● Extrait du document:
######

Cet article est dédié tout particulièrement aux otages, femmes, hommes et enfants capturés par le mouvement terroriste du Hamas et aux parents attendant le retour des leurs.
La parashat Qedoshim[1] met en garde contre la pratique du spiritisme et de la divination.
לא אַל-תִּפְנוּ אֶל-הָאֹבֹת וְאֶל-הַיִּדְּעֹנִים אַל-תְּבַקְשׁוּ לְטָמְאָה בָהֶם אֲנִי יְהוָה אֱלֹהֵיכֶם. (ויקרא יט:לא) | 31 Ne vous tournez point vers les spirites [medium] ni les devins ; n’aspirez pas à vous rendre impurs par ces pratiques: je suis l’Éternel votre Seigneur (Lévitique 19:31) |
Le terme הָאֹבֹת/HaOvot signifie “nécromancien, spirite” ou “medium”. Le spirite détient le pouvoir d’entrer en contact avec les morts et de les faire parler afin qu’ils délivrent un message aux vivants. Dans la Bible, “אוֹב”/Ov fait référence soit à un objet (comme un puits, une fosse ou un récipient) censé servir de passage pour les esprits, soit à la pratique de la nécromancie elle-même, c’est-à-dire l’invocation des morts pour obtenir des révélations ou des conseils d’ordre surnaturel. Les participants au rituel creusaient un trou dans la terre, par lequel l’esprit du mort pouvait monter du Shéol.
יט וְכִי-יֹאמְרוּ אֲלֵיכֶם, דִּרְשׁוּ אֶל-הָאֹבוֹת וְאֶל-הַיִּדְּעֹנִים הַמְצַפְצְפִים וְהַמַּהְגִּים הֲלוֹא-עַם אֶל-אֱלֹהָיו יִדְרֹשׁ בְּעַד הַחַיִּים אֶל-הַמֵּתִים. (ישעיהו ח:יט) | 19 Que si l’on vous dit: “Allez consulter nécromanciens et devins, ceux qui chuchotent et marmottent; n’est-il pas vrai que tout peuple interroge son dieu? Qu’il s’adresse aux morts en faveur des vivants?” (Isaïe 8:19) |
En France, le maître du spiritisme moderne fut Allan Kardec (1804-1869), considéré comme le fondateur et le codificateur de ce mouvement philosophique spiritualiste qui s’est développé à partir de 1857 à Paris, autour de la publication de son ouvrage majeur, Le Livre des Esprits. Les guerres de 1870 et de 1914 ont aussi marqué un regain d’intérêt pour le spiritisme, notamment auprès de familles cherchant à communiquer avec les disparus. La médiumnité, loin d’être l’apanage de la modernité, trouve son origine dans de grandes civilisations antiques comme l’Egypte des Pharaons riche d’une tradition de communication avec les morts, de magie, de divination et de rituels visant à maintenir le lien entre le monde des vivants et celui des esprits. Ces pratiques profondément ancrées dans la religion officielle et populaire structuraient la vision égyptienne de la vie et de la mort. Le Livre des Morts égyptien, dont le titre original signifie “Livre pour sortir au jour”, est un recueil de formules magiques et religieuses destiné à accompagner le défunt dans son voyage vers l’au-delà.

######

● Données fournies:

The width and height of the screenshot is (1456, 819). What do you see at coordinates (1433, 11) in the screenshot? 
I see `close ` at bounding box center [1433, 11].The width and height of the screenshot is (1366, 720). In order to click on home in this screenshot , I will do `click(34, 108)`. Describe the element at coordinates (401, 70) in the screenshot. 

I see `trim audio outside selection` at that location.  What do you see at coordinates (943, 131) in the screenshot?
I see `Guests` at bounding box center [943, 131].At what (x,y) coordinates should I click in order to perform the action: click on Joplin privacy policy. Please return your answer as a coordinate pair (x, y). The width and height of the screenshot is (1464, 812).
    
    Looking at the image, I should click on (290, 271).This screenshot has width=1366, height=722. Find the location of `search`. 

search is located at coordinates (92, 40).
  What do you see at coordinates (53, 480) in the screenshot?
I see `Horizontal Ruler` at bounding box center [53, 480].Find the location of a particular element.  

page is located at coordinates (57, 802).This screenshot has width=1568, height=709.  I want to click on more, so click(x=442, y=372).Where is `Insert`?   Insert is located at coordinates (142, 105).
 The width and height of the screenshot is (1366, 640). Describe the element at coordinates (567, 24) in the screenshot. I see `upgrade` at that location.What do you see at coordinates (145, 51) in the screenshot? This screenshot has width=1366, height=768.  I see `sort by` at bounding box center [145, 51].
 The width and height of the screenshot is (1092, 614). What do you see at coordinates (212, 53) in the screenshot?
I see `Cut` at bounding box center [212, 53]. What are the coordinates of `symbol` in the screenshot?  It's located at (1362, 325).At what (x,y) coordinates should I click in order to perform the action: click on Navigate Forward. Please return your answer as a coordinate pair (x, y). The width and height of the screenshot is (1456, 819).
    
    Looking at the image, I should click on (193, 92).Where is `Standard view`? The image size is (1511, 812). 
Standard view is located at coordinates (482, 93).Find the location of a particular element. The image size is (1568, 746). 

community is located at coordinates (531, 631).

######

● Consigne 1: Traduisez en anglais cette phrase du texte sur le spiritisme : « Les guerres de 1870 et de 1914 ont aussi marqué un regain d’intérêt pour le spiritisme, notamment auprès de familles cherchant à communiquer avec les disparus. »
● Consigne 2: Reprenez le texte sur le spiritisme à la suite de sa dernière phrase.

● Réponse 1: The wars of 1870 and 1914 also marked a renewed interest in spiritualism, particularly among families seeking to communicate with the departed.

● Réponse 2:
La Tora, quant à elle, ne fait jamais mention explicitement d’un au-delà ou d’une vie après la mort, contrairement aux Sages d’Israël qui, interprétant la source biblique, reconnaissent un monde parallèle au nôtre où reposent les âmes. Selon la tradition rabbinique, la vie ici-bas n’est qu’un vestibule (Prozdor פְרוֹזְדוֹר) avant la “grande salle ” (Traklin טְרַקְלִין) du “palais” (le monde futur) (Avot 4:16). Les Sages ont ainsi interprété et amplifié les allusions bibliques pour affirmer l’existence d’un monde parallèle où reposent les âmes, où justice et rétribution sont accomplies, et où la résurrection aura lieu à la fin des temps.
La Tora dénommée aussi ” תּוֹרָתִי… עֵץ-חַיִּים הִיא Torati… Ets ‘Haïm Hi” (“Ma Tora… est un Arbre de Vie”, Proverbes 3:2; 18) n’a d’autre but que de guider l’Homme à travers les dédales et les défis de la Vie vers des rives tranquilles et des oasis de paix.
Donc la Tora, loin de nier le pouvoir réel de ces forces mystérieuses qui relèveraient de l’imaginaire, accorde à celles-ci une réelle influence suggestive et néfaste sur la conscience humaine et enjoint impérativement de nous en écarter sous peine d’être frappés par le châtiment divin.
Pourquoi ces forces constituent-elles une menace ?
L’histoire de la sorcière avec Samuel dans la Bible est à ce propos éloquente (I Samuel, chapitre 28). Elle met en scène le roi Shaül, la nécromancienne d’Endor (aussi appelée “pythonisse d’Endor”), et le prophète Samuel, déjà décédé. Le terme pythonisse appliquée à la nécromancienne d’Endor est une traduction inspirée de la prêtresse d’Apollon pythonisse (ou Pythie) à Delphes.
Dans l’histoire de la nécromancienne d’Endor, il s’avère que si certes Samuel apparaît réellement à la demande expresse de Shaül, il ressort toutefois que ce n’est pas la sorcière qui détient le pouvoir de le faire revenir d’entre les morts. Elle s’étonne elle-même de sa venue et ne reconnaît même pas le visage de Samuel (I Samuel 28:14). Seul l’Eternel permet que Samuel apparaisse pour transmettre un message à Shaül inquiet de savoir s’il l’emportera sur ses ennemis. L’on apprend de plus que Samuel ne peut aucunement modifier le cours de l’Histoire. Si l’Eternel décide que Shaül doit échouer contre les Philistins, alors Samuel outre-tombe n’y peut rien. Un abîme incommensurable sépare les morts des vivants que rien ni personne ne peut en aucune façon combler.
Un autre roi biblique qui a fauté en consultant un nécromancien est Menasheh, roi de Juda considéré comme l’un des rois les plus mécréants qu’ait connu le peuple d’Israël. Il est dit de lui : “…et il pratiqua la nécromancie et la divination…” (2 Rois 21:6), c’est-à-dire qu’il a activement participé à la diffusion de ce culte. Josias, petit-fils de Menasheh, roi juste, éradique cette pratique cultuelle dans le cadre de la réforme spirituelle qu’il mène (2 Rois 23:24).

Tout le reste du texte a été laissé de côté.